06-18-2009 11:50 AM
Hi,
We are having a problem with passwords deactivating by themselves on login accounts.
We have discovered that we can reset the password and they start working again, but recently when we do that a short time later it deactivates itself again.
Can you please suggest what could be the problem.
Thanks & Regards
Balaji.P
06-18-2009 12:04 PM
Balaji,
I couldn't get the question properly. Is this deactivation is carried out by Admin by "Deactivate Password" in change password option in SU01?
Or it is due to parameters of Maximum validity after creation of User or Resetting password of existing user?

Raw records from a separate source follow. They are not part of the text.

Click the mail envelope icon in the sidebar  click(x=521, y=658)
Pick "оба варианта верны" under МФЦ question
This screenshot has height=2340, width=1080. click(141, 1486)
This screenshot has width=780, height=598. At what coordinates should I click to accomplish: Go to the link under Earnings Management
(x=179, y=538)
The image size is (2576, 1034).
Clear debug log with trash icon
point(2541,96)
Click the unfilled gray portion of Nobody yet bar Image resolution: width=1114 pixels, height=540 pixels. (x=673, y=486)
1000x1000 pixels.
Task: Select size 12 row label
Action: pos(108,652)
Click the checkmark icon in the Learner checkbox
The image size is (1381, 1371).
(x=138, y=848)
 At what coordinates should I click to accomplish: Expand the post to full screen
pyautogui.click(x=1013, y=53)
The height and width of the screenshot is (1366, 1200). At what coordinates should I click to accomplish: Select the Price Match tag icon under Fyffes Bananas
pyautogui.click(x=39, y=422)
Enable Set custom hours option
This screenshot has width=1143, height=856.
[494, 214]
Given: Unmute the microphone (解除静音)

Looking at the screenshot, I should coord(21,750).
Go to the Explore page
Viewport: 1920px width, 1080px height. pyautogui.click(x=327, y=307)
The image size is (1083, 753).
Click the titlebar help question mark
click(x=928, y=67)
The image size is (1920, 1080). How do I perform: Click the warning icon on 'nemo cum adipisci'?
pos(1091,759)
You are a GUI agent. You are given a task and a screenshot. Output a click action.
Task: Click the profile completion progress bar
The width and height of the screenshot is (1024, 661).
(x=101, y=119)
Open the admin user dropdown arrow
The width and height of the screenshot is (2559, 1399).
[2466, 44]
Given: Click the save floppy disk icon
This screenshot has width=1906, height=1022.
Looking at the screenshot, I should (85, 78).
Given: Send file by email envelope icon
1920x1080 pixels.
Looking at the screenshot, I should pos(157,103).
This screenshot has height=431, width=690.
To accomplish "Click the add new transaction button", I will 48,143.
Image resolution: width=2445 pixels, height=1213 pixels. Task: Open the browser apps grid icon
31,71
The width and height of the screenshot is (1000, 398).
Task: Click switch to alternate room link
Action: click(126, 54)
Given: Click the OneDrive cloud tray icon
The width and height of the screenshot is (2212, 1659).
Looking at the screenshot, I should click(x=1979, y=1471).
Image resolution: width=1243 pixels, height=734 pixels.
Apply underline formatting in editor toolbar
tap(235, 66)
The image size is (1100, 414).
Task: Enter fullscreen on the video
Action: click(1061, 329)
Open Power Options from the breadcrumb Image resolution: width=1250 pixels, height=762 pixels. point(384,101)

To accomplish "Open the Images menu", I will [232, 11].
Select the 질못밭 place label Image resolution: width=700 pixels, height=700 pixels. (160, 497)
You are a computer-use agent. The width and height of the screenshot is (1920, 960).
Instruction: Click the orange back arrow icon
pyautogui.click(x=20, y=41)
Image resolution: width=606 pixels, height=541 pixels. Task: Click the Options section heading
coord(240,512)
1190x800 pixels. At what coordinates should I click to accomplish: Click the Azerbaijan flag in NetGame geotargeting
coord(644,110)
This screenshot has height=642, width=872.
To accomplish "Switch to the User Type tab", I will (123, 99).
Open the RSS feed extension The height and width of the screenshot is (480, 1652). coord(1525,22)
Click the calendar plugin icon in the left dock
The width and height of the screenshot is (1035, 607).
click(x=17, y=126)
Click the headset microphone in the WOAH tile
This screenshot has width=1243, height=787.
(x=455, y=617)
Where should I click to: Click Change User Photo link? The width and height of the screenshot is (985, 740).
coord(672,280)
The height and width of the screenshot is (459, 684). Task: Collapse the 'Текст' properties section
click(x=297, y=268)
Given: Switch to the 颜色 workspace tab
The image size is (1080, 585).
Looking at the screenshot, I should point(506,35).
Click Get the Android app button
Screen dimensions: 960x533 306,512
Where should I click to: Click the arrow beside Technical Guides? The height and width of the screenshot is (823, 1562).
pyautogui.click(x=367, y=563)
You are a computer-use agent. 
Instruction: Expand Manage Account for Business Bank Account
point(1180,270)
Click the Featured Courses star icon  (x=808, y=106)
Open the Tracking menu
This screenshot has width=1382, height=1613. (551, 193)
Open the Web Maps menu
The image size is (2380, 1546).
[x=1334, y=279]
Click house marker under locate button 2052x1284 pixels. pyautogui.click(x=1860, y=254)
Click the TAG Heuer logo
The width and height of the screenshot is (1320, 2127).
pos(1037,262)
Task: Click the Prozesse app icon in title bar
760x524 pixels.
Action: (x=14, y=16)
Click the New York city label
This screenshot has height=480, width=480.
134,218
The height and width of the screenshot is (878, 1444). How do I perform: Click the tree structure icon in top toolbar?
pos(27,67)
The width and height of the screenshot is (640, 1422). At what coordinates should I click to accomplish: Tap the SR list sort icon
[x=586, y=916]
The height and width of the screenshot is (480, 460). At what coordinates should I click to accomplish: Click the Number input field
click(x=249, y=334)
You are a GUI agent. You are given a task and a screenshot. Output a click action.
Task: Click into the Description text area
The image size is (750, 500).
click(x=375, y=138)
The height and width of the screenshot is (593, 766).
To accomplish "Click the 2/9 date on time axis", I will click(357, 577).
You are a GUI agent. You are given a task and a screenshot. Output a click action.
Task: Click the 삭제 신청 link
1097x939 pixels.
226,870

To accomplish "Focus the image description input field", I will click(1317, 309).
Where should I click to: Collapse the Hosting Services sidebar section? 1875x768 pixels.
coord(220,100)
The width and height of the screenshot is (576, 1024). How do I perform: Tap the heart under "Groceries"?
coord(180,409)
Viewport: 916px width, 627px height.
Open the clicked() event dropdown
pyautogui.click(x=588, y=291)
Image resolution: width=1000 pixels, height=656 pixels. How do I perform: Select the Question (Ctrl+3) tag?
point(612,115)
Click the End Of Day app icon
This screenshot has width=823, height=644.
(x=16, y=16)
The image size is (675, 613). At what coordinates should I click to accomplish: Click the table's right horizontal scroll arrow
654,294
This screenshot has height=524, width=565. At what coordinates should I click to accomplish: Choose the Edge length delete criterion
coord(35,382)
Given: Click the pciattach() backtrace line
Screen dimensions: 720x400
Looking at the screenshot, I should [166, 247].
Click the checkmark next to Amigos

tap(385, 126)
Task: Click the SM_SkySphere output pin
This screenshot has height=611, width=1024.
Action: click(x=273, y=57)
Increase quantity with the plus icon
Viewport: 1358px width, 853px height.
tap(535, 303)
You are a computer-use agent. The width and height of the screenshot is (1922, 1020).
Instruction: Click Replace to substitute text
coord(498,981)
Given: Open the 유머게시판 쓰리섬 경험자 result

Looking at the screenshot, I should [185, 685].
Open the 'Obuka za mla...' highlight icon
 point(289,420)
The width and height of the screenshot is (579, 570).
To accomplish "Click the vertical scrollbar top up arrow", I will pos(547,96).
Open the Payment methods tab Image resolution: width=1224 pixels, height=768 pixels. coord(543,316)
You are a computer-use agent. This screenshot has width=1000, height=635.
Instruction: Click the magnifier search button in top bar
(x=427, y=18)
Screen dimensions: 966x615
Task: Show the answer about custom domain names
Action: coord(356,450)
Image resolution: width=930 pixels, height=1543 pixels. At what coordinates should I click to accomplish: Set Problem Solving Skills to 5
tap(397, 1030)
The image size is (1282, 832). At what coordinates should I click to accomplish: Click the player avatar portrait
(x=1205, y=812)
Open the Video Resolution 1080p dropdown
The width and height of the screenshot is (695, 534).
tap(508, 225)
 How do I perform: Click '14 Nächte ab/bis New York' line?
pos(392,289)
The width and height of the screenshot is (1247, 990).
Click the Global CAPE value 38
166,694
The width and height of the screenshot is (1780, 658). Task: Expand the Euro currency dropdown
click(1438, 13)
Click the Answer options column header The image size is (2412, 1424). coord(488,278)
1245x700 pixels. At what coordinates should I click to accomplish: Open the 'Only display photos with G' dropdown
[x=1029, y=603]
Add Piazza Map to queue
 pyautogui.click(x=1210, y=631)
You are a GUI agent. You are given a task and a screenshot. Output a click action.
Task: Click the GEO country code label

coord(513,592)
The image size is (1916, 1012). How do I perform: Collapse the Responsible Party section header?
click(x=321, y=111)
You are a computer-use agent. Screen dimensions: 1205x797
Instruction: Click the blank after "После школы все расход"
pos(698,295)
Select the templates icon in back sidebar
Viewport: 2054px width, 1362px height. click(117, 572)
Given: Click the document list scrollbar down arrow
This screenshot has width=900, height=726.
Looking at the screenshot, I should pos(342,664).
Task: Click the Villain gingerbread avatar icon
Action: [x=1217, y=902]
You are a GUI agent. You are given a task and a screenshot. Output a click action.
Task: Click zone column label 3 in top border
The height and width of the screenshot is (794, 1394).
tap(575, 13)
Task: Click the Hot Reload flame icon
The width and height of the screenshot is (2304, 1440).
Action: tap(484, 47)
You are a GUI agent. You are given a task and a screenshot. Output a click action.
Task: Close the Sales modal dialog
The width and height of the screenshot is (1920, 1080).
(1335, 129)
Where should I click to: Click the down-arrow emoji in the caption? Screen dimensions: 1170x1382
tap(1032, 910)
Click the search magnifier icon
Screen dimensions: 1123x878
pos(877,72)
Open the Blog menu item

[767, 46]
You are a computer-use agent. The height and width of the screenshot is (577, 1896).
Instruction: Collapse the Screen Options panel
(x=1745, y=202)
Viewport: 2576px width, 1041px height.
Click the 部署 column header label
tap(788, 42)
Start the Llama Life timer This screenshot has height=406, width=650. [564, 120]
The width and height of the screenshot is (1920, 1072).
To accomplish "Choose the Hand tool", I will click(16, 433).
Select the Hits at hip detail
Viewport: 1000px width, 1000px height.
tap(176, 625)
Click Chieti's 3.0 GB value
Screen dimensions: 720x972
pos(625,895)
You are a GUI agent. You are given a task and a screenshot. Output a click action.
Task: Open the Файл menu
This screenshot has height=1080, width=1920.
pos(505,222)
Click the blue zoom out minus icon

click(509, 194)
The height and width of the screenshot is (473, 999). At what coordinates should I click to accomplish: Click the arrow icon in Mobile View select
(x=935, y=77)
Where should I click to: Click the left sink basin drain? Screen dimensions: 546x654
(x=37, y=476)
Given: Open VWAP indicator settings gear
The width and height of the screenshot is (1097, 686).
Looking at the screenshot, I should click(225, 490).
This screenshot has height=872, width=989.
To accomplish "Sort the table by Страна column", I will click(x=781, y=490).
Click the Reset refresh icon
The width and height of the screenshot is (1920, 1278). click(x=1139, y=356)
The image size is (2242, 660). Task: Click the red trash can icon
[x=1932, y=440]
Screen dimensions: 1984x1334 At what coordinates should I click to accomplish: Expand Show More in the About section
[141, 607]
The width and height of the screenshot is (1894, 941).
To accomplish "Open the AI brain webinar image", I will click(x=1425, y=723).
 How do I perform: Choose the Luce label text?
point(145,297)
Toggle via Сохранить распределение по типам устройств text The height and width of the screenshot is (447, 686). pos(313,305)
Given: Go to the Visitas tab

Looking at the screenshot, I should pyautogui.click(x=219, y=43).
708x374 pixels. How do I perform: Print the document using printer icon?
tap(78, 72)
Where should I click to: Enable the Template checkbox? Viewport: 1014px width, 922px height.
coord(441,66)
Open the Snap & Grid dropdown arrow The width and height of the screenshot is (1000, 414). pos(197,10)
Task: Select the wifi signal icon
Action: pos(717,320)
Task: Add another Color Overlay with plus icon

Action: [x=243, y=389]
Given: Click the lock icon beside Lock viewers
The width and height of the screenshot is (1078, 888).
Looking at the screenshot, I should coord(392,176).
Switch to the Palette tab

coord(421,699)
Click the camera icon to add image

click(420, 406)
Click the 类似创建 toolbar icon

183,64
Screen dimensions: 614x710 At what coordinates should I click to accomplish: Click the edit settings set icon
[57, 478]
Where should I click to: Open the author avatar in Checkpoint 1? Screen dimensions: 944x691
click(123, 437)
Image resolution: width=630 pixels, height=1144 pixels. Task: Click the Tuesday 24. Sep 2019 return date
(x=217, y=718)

If the 2nd option is true then you check the following profile parameter values (if you are below release WAS 7.0).
login/password_max_new_valid
login/password_max_reset_valid
Regards,
Dipanjan
06-18-2009 12:57 PM
Hi Dipanjan,
Yes when we reset the password for the user,its getting deactivate again after a certain period of time.
And we are running on WAS 7.0.So is there any parameter related to password,that enables this.Is
the parameter login/password_max_idle_productive is set to the value 24000.So could this be of any use.
Thanks & Regards
Balaji.P
06-18-2009 1:19 PM
Hi Balaji,
login/password_max_idle_productive is used for controlling maximum days a password (set by the user) can be unused (idle). May be you can check what is it's value.
Since you are using SAP NetWeaver 2004s, login/password_max_idle_initial also needs to be checked.
Make sure that these two parameters have fair duration of days which will not deactivate your passwords.
Hope it helps.
Thanks and Regards, Pradeep
06-18-2009 1:53 PM
Agree with Pradeep... by default the parameter values take the measuring Unit as 'D' (Days).. You need to maintain it properly and no need to use the default one..
Also it is recommended that the parameter value for login/password_expiration_time should be lower than the Idle password parameters mentioned by Pradeep.
Also check and go through the documentation of the following parameters:
login/password_change_waittime
login/password_compliance_to_current_policy
login/disable_password_logon
Regards,
Dipanjan
06-18-2009 10:11 PM
> ...the parameter login/password_max_idle_productive is set to the value 24000.
If this is excluded, then Wolfgang's explanation is the next logical conclusion - assuming that the user is logging on via Single-Sign-On to deactivate (also perhaps optionally, and choosing that option..) the password.
I would also be curious to know whether this is a dual stack system and the user is logging on via SSO but to the Java system actually, and you are using a UME pointing to the ABAP stack (which is where you have deactivated the password)?
Cheers,
Julius
06-18-2009 9:41 PM
Please check whether profile parameter login/password_change_for_SSO is set to value 3.
That could also explain this symptom.
To get certainty, I propose to use the analysis approach (by tracing) described in note 495911.
If all that fails, kindly report this as support case to SAP - including the information what actions have have already taken to analyse the problem.